I'm trying to write a byteswap routine for a C++ program running on Win XP. I'm compiling with Visual Studio 2008. This is what I've come up with:
int byteswap(int v) // This is good
{
return _byteswap_ulong(v);
}
double byteswap(double v) // This doesn't work for some values
{
union { // This trick is first used in Quake2 source I believe :D
__int64 i;
double d;
} conv;
conv.d = v;
conv.i = _byteswap_uint64(conv.i);
return conv.d;
}
And a function to test:
void testit() {
double a, b, c;
CString str;
for (a = -100; a < 100; a += 0.01) {
b = byteswap(a);
c = byteswap(b);
if (a != c) {
str.Format("%15.15f %15.15f %15.15f", a, c, a - c);
}
}
}
Getting these numbers not matching:
-76.789999999988126 -76.790000000017230 0.000000000029104 -30.499999999987718 -30.499999999994994 0.000000000007276 41.790000000014508 41.790000000029060 -0.000000000014552 90.330000000023560 90.330000000052664 -0.000000000029104
This is after having read through:
How do I convert between big-endian and little-endian values in C++?

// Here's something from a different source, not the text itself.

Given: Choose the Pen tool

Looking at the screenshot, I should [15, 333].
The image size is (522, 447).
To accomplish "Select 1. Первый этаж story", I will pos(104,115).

Little Endian - Big Endian Problem
You can't use << and >> on double, by the way (unless I'm mistaken?)
Although a double
in main memory is 64 bits, on x86 CPUs double-precision registers are 80 bits wide. So if one of your values is stored in a register throughout, but the other makes a round-trip through main memory and is truncated to 64 bits, this could explain the small differences you're seeing.

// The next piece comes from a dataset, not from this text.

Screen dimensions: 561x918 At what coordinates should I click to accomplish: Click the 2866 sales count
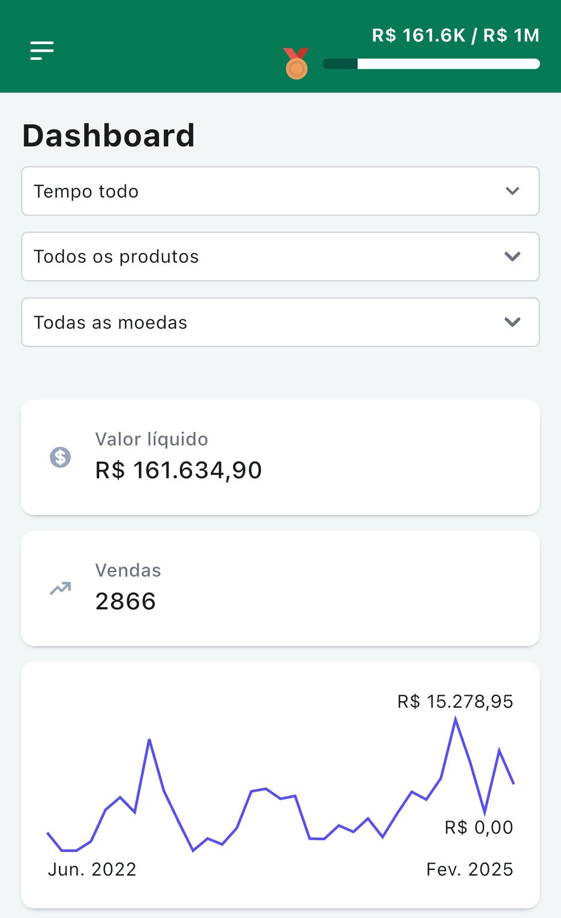(126, 601)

Maybe you can force variables to live in main memory by taking their address (and printing it, to prevent the compiler from optimizing it out), but I'm not certain that this is guaranteed to work.
b = byteswap(a);
That's a problem. After swapping the bytes, the value is no longer a proper double. Storing it back to a double is going to cause subtle problems when the FPU normalizes the value. You have to store it back into an __int64 (long long). Modify the return type of the method.